→ **Work instructions**
1. Please decide whether each statement below agrees with the workplace technology article. Answer yes or no for each, and quote the deciding words from the article. (a) Michael Karner holds the title of Google's chief workspace evangelist. (b) Two years before the interview, most companies were already offering hybrid or remote work options. (c) AppSheet is described as a no-code platform.
2. Extend the workplace technology article, starting from the end of its last sentence.

→ **Source extract**
The world of work has seen a huge shift during the pandemic, as millions left their offices and set up their desks in the familiar walls of their home. Two years later, workplaces are still adapting to this change as organizations try to get the best out of employees and reach their desired outcomes.
This has created an environment where HR and workplace technology companies are becoming incredibly popular in the stock market and on the devices of employees. However, questions still linger about the need for certain technologies and the best ways to navigate the new world.
UNLEASH was fortunate enough to speak to Michael Karner, Google’s chief workspace evangelist, about the changing role of technology in the workplace and what he sees as the key technologies for 2022.
On a day-to-day basis, Karner provides thought leadership on “what the future of work from Google Cloud’s perspective may look like, and representing this vision across the globe at events and during customer engagements.”
The future of the workplace
Karner tells UNLEASH how envisions the future of work: “The COVID-19 pandemic has accelerated our use of technology. Two years ago, few companies were thinking about offering hybrid or remote work options for their employees; now it’s an expectation.
“I have regular conversations on the future of work with chief human resource officers (CHRO) across the globe, they confirm that hybrid or remote working concepts will become the norm for the majority of enterprises.
“Our focus at Google Cloud is to support organizations to enable their employees to work from anywhere securely and to drive innovation and collaboration from any device. That will be mandatory for the evolving future of work.”
In terms of the technology that Google is rolling out to support these remote functions, Karner explains: “We recently announced the general availability of Companion mode and live translated captions in Google Meet, as well as new flexible options to set custom rules in Google Voice.
With Google Voice, people can decide how they want incoming calls to be handled including the ability to automate video calls or set specific voicemails for individual contacts.
“Also, AppSheet, our no-code platform, is evolving with more ready-to-use templates. These sorts of innovations will fuel new ways of working in 2022 and beyond”, adds Karner.
The development of this technology reflects a changing landscape that is continuing to shift amid a pandemic that has rocked the economy.
Technology in the pandemic
Karner explains what issues he has seen in the pandemic and how technology has had an impact: “We helped a lot of organizations create and establish successful work from home platforms.
“Often even large enterprises did not have the right tools in place—like larger scalable VPNs or collaboration suites—that allowed their employees to work from anywhere.”

Stored data entries
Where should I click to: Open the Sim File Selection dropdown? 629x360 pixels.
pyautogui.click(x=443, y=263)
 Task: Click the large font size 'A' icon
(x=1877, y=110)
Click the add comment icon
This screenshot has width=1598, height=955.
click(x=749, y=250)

→ **Answers to the tasks**
1.
(a) Yes: "Michael Karner, Google’s chief workspace evangelist"
(b) No: "Two years ago, few companies were thinking about offering hybrid or remote work options for their employees; now it’s an expectation."
(c) Yes: "AppSheet, our no-code platform"

2.
As a result of a lack of fit-for-purpose tools, Karner notes that teams at Google Workspace had to show the advantages of working in a fully browser-based environment.
Nonetheless, issues don’t end by moving to browser documents.
Karner reflects: “I’m hearing from HR leaders around the world that candidates, especially those in younger generations, are asking for more flexible working options.
“It’s clear that people across all industries and organizations want to be able to work and collaborate from anywhere.
“This poses a challenge for organizations that are still not ready to adopt new ways of working, as they may lose out on hiring and retaining great talent.”
Acknowledging challenges is an important step in improving the experience of employees, but there are also tangible steps that can be taken.
Improving your workplace now
Karner discusses the challenges and goals he sees in the workplace right now: “In all the conversations I’ve had with CHROs in the last couple of months, I’ve heard a few anticipated trends.
“First, there will be more fully remote jobs to meet the demand and the changing conversations between employers and employees.
“We’ll also see the reimagining of the physical workplace. With employees working in hybrid roles, companies will need to think of their office space as modular, configuring them for the individual and group uses that will continue to evolve.”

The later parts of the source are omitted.